Previously in The Blues & Billie Armstrong…
I made a right turn down Third Street, deciding I would slip through our back fence again and hide out at home. But down the sidewalk I saw the sandwich board advertising the local music store, The Music Box. I stopped, bent over at the waist, hands on knees, caught my breath.
Nate Henderson was a nineteen year old kid whose parents owned The Music Box.
He’d been considered a bit of a geek in high school, even though he played in a local rock band—the kind of guy who couldn’t look cool even with a guitar in his hands. After Lupoyoma High, he’d gone to Santa Rosa Junior College to study business (and evade the draft), but he still helped out at the store whenever he was in town. I’d never actually met him before, but back then Lupoyoma was a snowglobe of a town, where everything seemed to be within five blocks of everything else and everyone knew the TV Guide version of your life story even if you’d never spoken directly to one another.
I walked in the store, approached the counter and asked Nate if he’d ever heard of a song called Sad Hours. Nate was a tall, skinny guy, with brown wavy hair almost to his shoulders and parted sharply on the side so it cut diagonally across his face and sometimes obscured one eye. He asked who the recording artist was, and I had to say I didn’t know—looking at the record on the turntable I hadn’t focused in on anything but the title. Nate plopped a big thick catalog on the glass countertop and thumbed through its pages, stopped and shot me a look of mild surprise.

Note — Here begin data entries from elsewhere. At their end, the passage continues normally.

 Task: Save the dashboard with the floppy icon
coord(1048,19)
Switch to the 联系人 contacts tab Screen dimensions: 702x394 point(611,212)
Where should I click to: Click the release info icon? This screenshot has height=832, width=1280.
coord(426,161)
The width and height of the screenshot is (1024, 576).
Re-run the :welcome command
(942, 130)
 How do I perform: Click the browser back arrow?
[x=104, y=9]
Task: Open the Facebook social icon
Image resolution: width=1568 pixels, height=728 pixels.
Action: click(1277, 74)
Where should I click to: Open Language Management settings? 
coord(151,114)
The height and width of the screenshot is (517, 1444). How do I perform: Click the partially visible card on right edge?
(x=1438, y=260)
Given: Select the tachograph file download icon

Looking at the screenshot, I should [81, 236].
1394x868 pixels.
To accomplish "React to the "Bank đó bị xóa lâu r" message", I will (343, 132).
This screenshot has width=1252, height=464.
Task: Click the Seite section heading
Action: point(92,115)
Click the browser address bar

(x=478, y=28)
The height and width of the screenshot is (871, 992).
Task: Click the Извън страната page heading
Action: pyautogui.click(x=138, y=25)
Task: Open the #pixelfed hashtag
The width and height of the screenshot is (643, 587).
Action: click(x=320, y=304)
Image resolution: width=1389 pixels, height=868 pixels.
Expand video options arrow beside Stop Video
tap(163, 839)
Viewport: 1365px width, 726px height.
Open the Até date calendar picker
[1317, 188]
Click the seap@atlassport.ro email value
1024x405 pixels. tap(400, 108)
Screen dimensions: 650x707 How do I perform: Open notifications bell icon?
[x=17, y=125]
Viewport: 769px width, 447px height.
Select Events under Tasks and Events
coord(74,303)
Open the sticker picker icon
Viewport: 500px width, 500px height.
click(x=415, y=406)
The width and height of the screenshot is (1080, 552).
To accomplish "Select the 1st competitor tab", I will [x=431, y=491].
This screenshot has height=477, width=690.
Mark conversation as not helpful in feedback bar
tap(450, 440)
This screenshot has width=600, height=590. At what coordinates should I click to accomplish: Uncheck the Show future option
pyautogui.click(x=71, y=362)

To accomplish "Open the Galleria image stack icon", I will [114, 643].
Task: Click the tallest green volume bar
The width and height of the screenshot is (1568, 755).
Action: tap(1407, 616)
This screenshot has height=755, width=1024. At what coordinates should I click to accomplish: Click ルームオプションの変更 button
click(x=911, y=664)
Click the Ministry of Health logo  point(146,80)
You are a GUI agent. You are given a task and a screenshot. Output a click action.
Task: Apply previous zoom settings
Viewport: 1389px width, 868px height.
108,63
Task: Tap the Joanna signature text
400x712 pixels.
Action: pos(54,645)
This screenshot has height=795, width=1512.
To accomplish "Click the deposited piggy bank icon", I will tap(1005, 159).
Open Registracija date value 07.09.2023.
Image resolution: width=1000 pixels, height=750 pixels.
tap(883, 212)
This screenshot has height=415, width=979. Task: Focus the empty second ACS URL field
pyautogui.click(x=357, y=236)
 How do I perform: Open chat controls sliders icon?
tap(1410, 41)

“So, how’d you hear of this song anyway?”
“I found it on my mother’s record player.”
He brushed his hair aside. “No way. Trini Lopez, Sinatra or Streisand for your dad’s birthday, but she never bought anything like this that I know of.”
“So, what is it?”
It turned out the horn I’d heard was actually a blues harmonica player known as Little Walter Jacobs. Nate showed me a picture beside the listing in the catalog. Little Walter Jacobs was a black man with a hardscrabble face and big haunted eyes. I’d associated the harmonica with campfire songs and Bob Dylan. I had no idea it could be made to moan and shout and protest all the disappointment of the world.
Until that moment I didn’t even know enough to label what I’d heard in the dayroom as “blues.” Even with my mother’s Mexican blood, I was basically a green white kid from the hills of Northern California. I was so white I didn’t know the blues was black. I only knew it stabbed me in the heart in some way no other music ever had and it mystified and worried me that it was apparently so meaningful to my mother.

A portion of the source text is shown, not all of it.